Su deseo de identificarse con el espíritu del Opus Dei se expresó gráficamente cuando fue designado como primer sucesor de san Josemaría. Afirmó que no habían elegido a Álvaro del Portillo, sino de nuevo a nuestro Fundador, que continuaba dirigiendo la Obra desde el Cielo. No veía en este modo de hablar y de proceder nada especial o fuera de lo común, pues se hallaba profundamente convencido de que Dios le había buscado para ser la sombra de nuestro Padre en la tierra; y luego, el conducto para comunicar gran parte de sus gracias a los fieles del Opus Dei y a tantos otros hombres y mujeres del mundo entero.
Vir fidélis multum laudábitur, el varón fiel será muy alabado. Con toda razón podemos aplicar esta frase de la Escritura al queridísimo don Álvaro. Así lo hizo Juan Pablo II en el telegrama que nos mandó el mismo día 23 de marzo de 1994, fallecimiento de tan buen Padre y Pastor. Mientras comunicaba a todos los fieles de la Obra su más sentido pésame, recordaba «con agradecimiento al Señor la vida llena de celo sacerdotal y episcopal del difunto, el ejemplo de fortaleza y de confianza en la Providencia divina que ha ofrecido constantemente, así como su fidelidad a la Sede de Pedro y su generoso servicio eclesial como íntimo colaborador y benemérito sucesor de (...) Josemaría Escrivá».
Otro estupendo aniversario que nos habla de esta virtud cristiana, al final del mes, es el de la ordenación sacerdotal de nuestro Fundador.

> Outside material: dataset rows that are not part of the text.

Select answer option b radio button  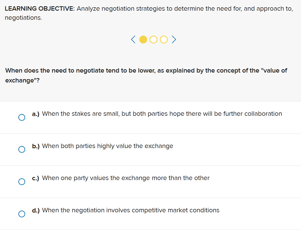[22, 149]
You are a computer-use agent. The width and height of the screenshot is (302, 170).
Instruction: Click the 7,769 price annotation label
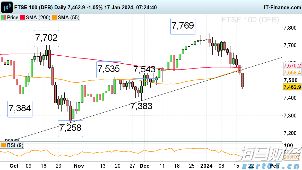click(x=183, y=26)
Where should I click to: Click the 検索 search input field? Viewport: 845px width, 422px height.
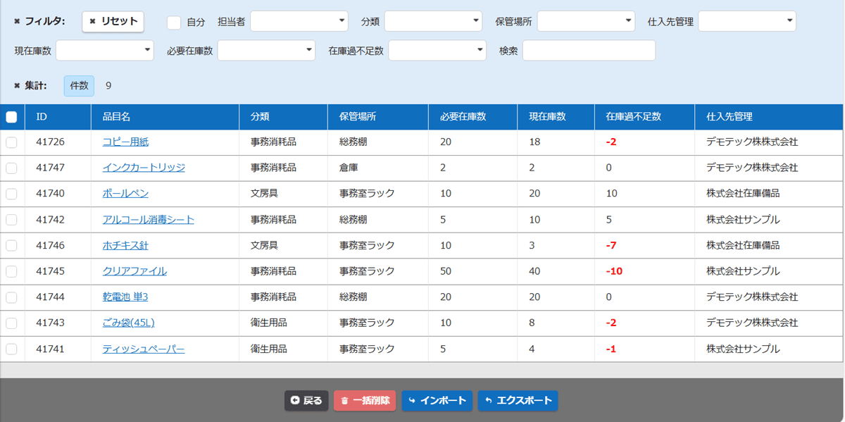(x=589, y=51)
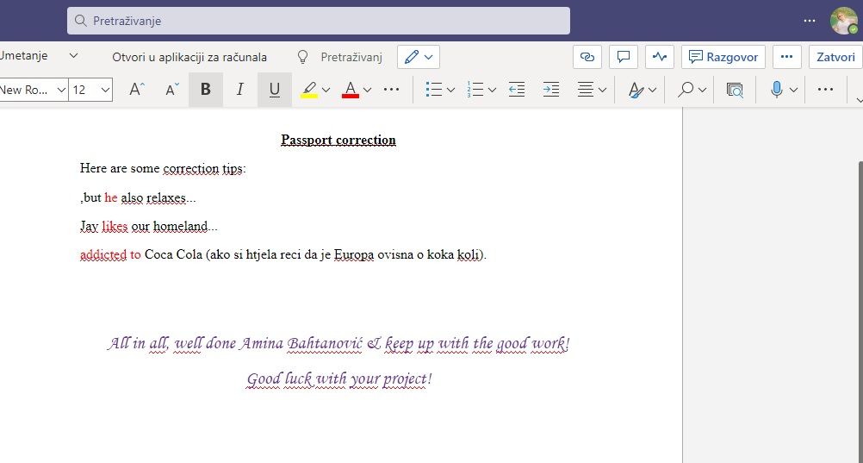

Aquel 28 de marzo de 1925, nuestro Padre selló de un modo nuevo, sacramental, el compromiso de fidelidad que había ido cultivando desde que sintió los barruntos de la llamada divina, siendo aún adolescente. Lo mantuvo actual y operativo en todo momento, y al final de su carrera terrena podía asegurar: ¡No vaciléis nunca! Desde ahora os digo (...) que tenéis vocación divina, que Cristo Jesús os ha llamado desde la eternidad. No sólo os ha señalado con el dedo, sino que os ha besado en la frente. Por eso, para mí, vuestra cabeza reluce como un lucero.

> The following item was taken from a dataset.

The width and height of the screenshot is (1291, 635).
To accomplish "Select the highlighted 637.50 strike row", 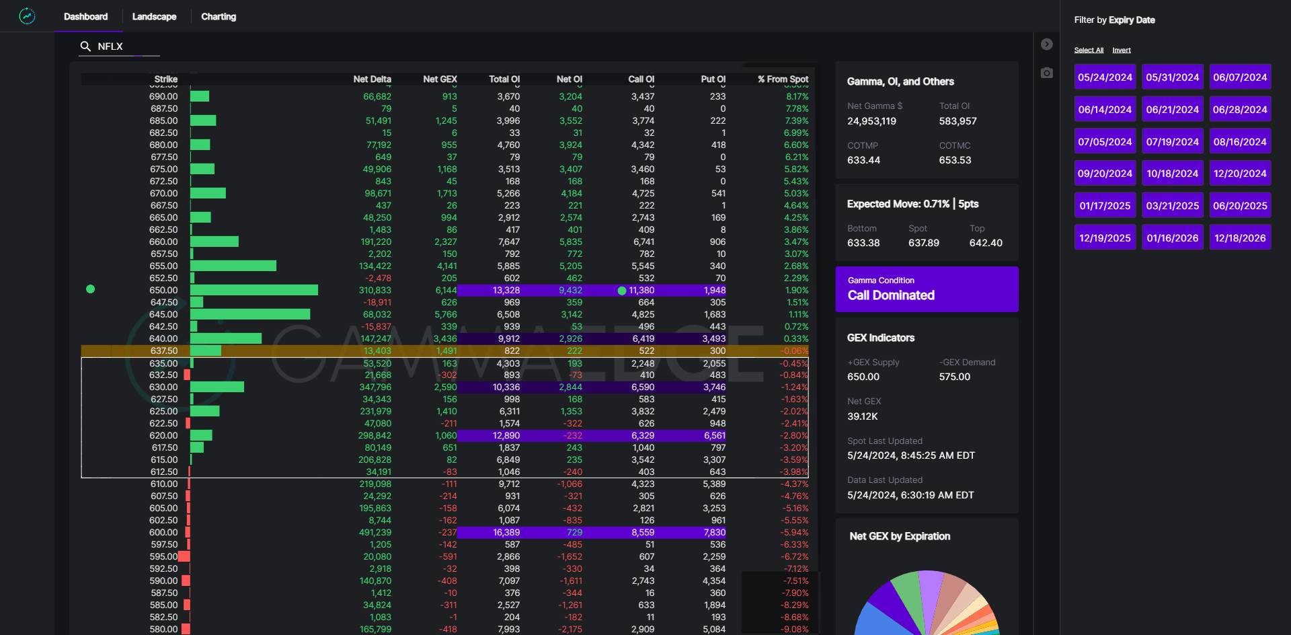I will 444,350.
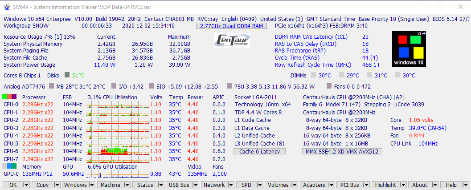471x190 pixels.
Task: Click the Memory color legend icon
Action: click(x=9, y=166)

También tiene su historia lo del lucero... Son esas grandes estrellas que parpadean por la noche, allá arriba, en la altura, en el cielo azulado y oscuro, como grandes diamantes de una claridad fabulosa. Así es de clara vuestra vocación: la de cada uno y la mía.
Sigamos rezando por la Iglesia y por el Papa, especialmente durante los ejercicios espirituales a los que acudirá. Yo comenzaré mañana el curso de retiro, para asistir luego al congreso con motivo del centenario de don Álvaro, organizado del 12 al 14 en la Pontificia Universidad de la Santa Cruz. Y hoy administraré —con el gozo de siempre— el sacramento del diaconado a dos Agregados de la Prelatura, en la parroquia de San Josemaría. Pidamos al Señor que sean muy fieles a esta nueva llamada recibida, y extendamos esta oración a todos los seminaristas y clérigos del mundo entero.

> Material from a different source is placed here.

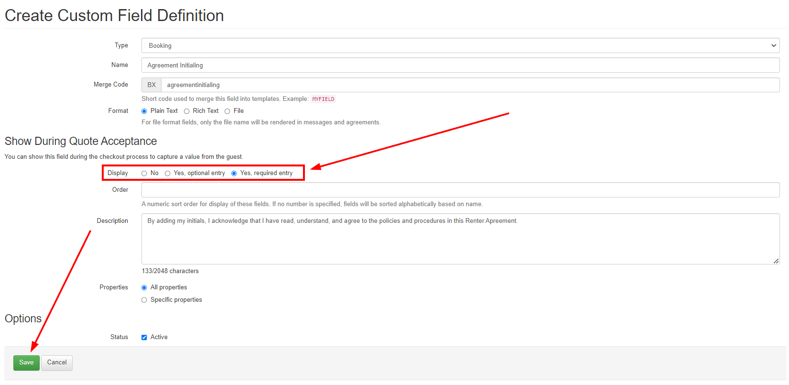Select Yes, optional entry for Display
The height and width of the screenshot is (385, 789).
click(168, 173)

No deseo acabar sin comunicaros que el 22, al celebrar la Santa Misa en la basílica de San Eugenio, para recordar el tránsito de don Álvaro al Cielo, estaré más unido si cabe a todas y a todos, pidiendo al Señor que nos haga enteramente fieles y que nos llene de su afán de almas, como con frecuencia recuerda el Papa. Apoyad, como siempre os digo, mis intenciones.